━━ DATASET EXCERPTS

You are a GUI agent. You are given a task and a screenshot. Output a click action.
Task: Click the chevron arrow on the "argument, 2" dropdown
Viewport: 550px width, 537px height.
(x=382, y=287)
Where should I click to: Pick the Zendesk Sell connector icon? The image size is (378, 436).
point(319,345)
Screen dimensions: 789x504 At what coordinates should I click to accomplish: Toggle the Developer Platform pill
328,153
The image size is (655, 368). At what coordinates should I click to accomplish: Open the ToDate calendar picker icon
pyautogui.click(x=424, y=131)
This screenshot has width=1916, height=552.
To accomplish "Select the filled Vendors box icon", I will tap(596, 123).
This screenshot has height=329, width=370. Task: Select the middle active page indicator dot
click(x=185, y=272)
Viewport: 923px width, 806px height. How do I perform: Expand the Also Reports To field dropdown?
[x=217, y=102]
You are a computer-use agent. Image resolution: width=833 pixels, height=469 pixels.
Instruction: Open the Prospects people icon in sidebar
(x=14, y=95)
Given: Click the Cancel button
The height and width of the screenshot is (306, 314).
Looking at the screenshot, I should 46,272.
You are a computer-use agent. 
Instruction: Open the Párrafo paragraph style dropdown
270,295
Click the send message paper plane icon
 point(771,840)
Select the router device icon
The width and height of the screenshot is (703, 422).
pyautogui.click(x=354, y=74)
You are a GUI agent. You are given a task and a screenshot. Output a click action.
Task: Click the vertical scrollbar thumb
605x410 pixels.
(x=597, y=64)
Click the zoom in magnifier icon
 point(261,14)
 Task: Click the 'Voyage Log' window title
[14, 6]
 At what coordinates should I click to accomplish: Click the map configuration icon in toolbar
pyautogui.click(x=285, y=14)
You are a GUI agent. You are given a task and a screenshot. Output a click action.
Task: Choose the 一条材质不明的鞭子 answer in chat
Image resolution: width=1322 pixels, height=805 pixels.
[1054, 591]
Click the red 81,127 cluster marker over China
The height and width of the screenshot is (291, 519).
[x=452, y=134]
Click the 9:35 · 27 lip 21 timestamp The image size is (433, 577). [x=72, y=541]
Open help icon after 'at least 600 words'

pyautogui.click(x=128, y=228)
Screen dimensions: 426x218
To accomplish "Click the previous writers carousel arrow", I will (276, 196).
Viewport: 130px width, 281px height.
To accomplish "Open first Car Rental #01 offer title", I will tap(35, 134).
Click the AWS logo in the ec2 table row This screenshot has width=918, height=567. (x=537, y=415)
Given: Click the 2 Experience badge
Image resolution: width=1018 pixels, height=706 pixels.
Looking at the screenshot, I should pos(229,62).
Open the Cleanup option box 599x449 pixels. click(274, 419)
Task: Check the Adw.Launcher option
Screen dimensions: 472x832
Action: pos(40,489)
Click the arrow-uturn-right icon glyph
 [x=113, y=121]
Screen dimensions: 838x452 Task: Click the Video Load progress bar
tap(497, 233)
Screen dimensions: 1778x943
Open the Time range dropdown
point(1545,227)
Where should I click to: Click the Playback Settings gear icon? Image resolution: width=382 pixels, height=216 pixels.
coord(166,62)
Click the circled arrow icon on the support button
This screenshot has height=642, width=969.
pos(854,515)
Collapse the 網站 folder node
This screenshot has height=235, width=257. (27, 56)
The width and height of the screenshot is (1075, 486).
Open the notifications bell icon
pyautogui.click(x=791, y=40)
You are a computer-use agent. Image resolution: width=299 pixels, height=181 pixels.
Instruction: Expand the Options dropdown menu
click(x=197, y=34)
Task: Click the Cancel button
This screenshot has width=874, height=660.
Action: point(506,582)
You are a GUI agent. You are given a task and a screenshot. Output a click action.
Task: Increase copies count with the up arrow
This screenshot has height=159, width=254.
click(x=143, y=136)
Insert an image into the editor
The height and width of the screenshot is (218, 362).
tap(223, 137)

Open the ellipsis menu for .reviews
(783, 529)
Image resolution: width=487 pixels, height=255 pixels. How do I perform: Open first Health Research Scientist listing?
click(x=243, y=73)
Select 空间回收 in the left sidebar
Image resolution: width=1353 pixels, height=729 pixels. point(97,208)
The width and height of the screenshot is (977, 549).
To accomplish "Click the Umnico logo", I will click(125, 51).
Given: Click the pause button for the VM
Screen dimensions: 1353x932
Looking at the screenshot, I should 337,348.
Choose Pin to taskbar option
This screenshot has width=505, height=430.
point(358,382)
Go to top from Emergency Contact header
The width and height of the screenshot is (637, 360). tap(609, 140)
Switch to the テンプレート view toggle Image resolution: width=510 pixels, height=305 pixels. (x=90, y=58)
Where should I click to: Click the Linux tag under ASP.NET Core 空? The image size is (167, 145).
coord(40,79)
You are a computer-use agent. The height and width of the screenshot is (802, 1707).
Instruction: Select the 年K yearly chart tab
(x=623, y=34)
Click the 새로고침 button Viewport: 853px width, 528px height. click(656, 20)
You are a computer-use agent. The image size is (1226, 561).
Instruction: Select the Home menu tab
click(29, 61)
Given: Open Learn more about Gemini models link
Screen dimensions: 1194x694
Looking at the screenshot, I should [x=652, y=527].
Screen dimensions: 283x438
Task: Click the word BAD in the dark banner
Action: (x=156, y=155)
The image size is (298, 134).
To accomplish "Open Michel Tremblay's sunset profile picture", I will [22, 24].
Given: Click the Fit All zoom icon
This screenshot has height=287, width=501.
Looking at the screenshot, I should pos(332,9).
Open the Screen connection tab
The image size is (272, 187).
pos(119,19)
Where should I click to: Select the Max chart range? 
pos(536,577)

━━━━

• [THE PROBLEM] Above are the entries. Output exactly the lines beginning with the line that has "Open the Time range dropdown" and ending with the line that has "Task: Click the Cancel button".

• [TASK RESPONSE]
Open the Time range dropdown
point(1545,227)
Where should I click to: Click the Playback Settings gear icon? Image resolution: width=382 pixels, height=216 pixels.
coord(166,62)
Click the circled arrow icon on the support button
This screenshot has height=642, width=969.
pos(854,515)
Collapse the 網站 folder node
This screenshot has height=235, width=257. (27, 56)
The width and height of the screenshot is (1075, 486).
Open the notifications bell icon
pyautogui.click(x=791, y=40)
You are a computer-use agent. Image resolution: width=299 pixels, height=181 pixels.
Instruction: Expand the Options dropdown menu
click(x=197, y=34)
Task: Click the Cancel button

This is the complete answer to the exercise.